For the last four years, Ryan Chew has rented out canoes and kayaks on the Chicago River from a launch between Addison Street and Belmont Avenue. His Chicago River Canoe & Kayak has a second location near Oakton Street in Skokie.

Chew saw an opportunity to draw people to a once-meandering stream that is the cleanest it has been since engineers reversed its current in the early 1900s to keep human and industrial waste out of Lake Michigan.

But more than 60 percent of the river’s flow is still treated sewage.

With Mayor Richard Daley promising to make the river a place people want to be, disinfection could be required in the future.

Until then, anybody who dips a canoe or kayak into the water is advised not to drink it. Open cuts aren’t a good idea, either.
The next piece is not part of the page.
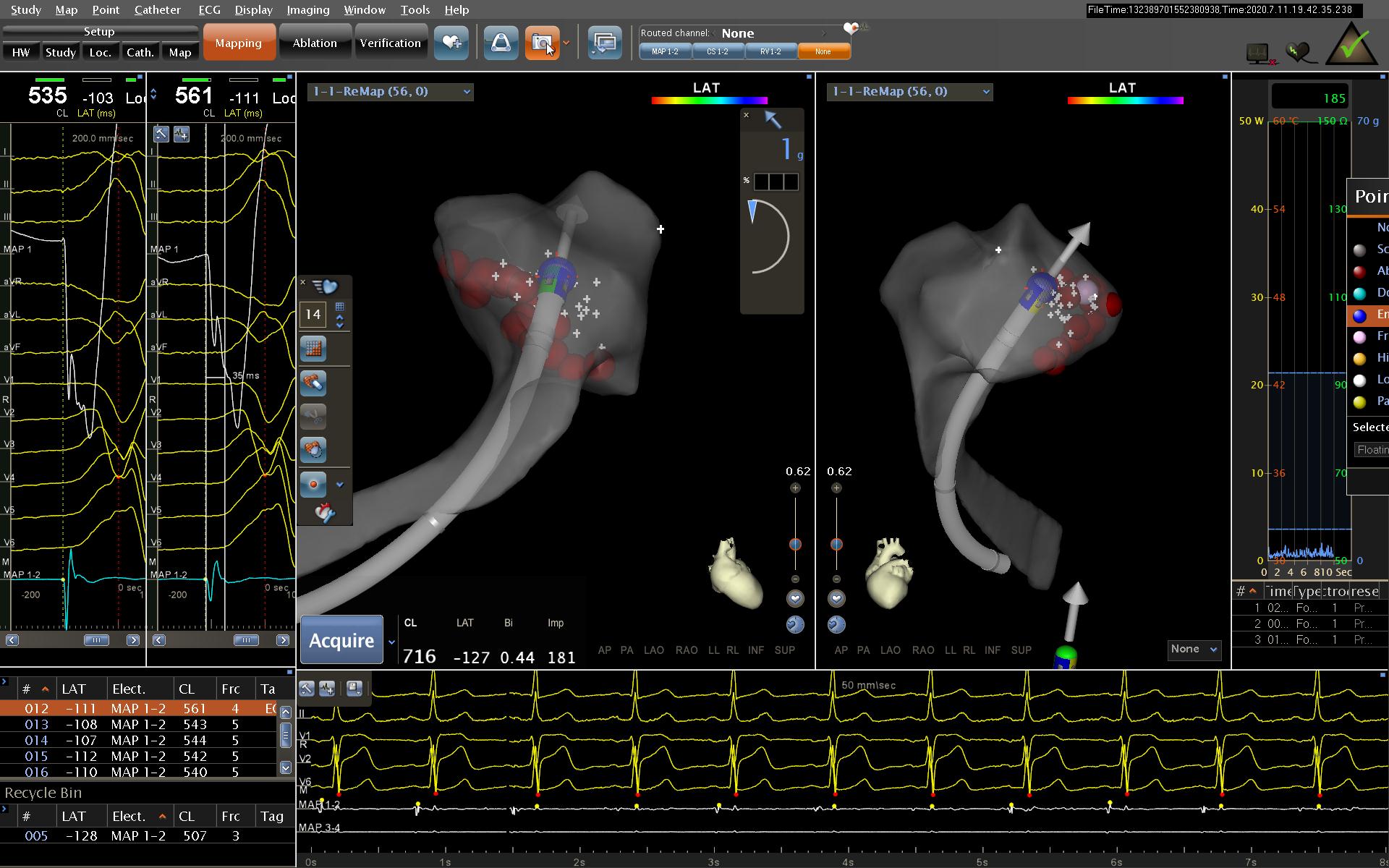The image size is (1389, 868).
Task: Click the red record point button
Action: click(313, 484)
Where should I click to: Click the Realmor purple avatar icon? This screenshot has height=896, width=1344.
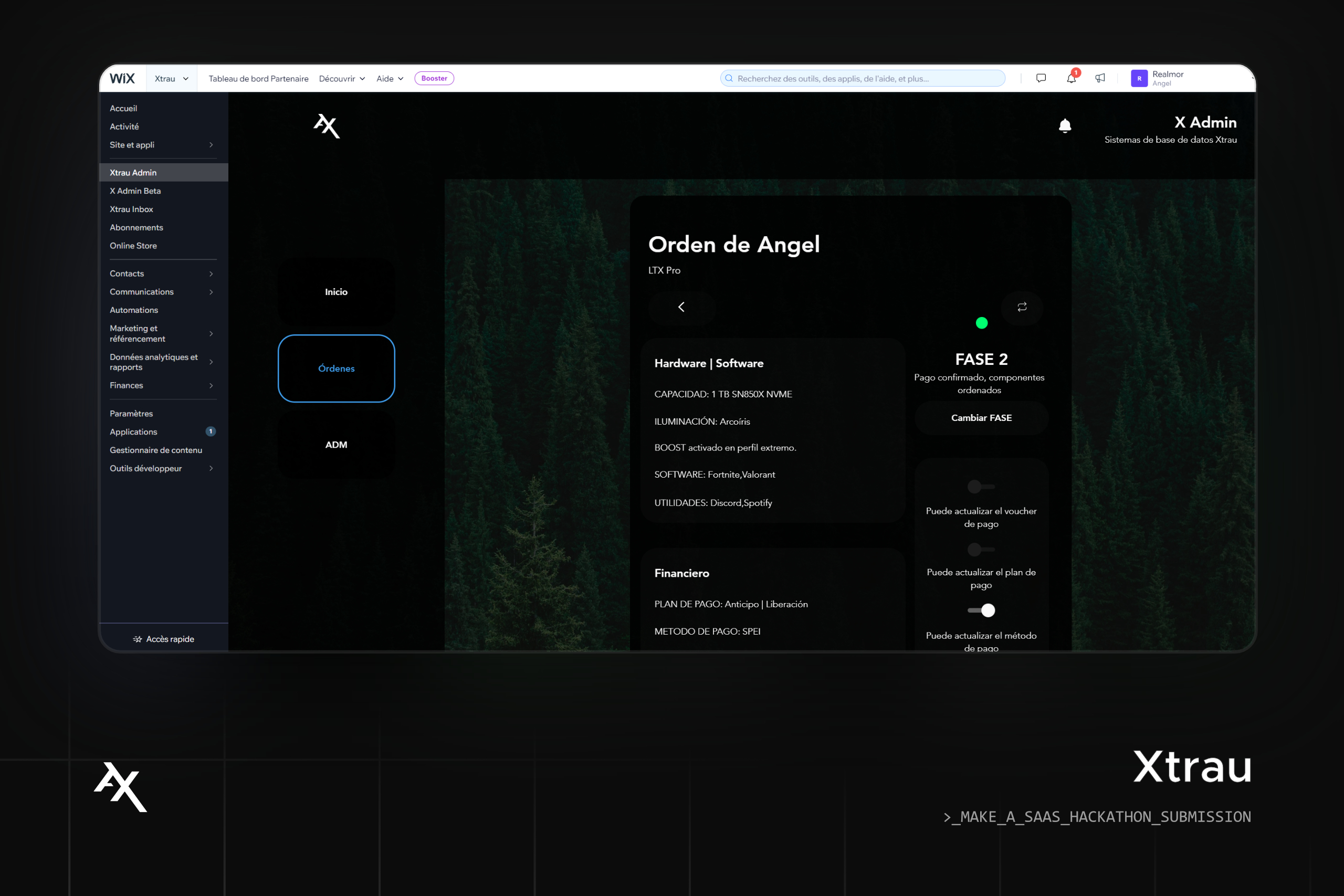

But a lack of experience with a canoe apparently isn’t an issue.

“It’s the 20-year-old guys who tend to fall in,” Chew said last week. “It’s got less to do with a lack of skills and more to do with goofing around.”
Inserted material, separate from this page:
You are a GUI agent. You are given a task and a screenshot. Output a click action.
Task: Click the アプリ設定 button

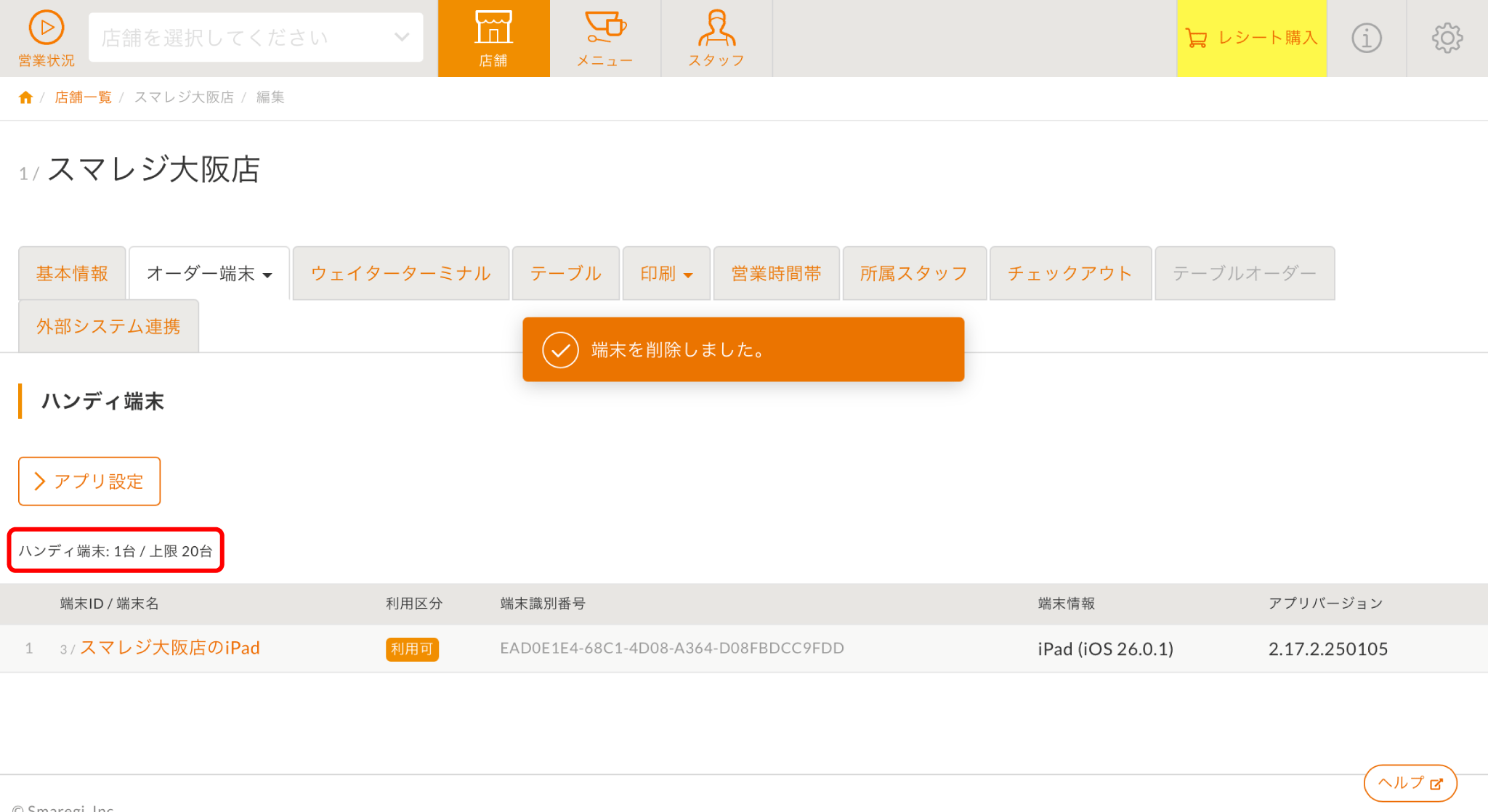89,481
Folks at the civic group Friends of the Chicago River often try to build support for the river revival by taking potential patrons on canoe floats. The staff always makes sure to bring disinfecting wipes along for the trip; hand-washing stations are waiting for the paddlers when they return to shore.

Laurene von Klan, the group’s executive director, said: “We are realistic about what we are looking at.”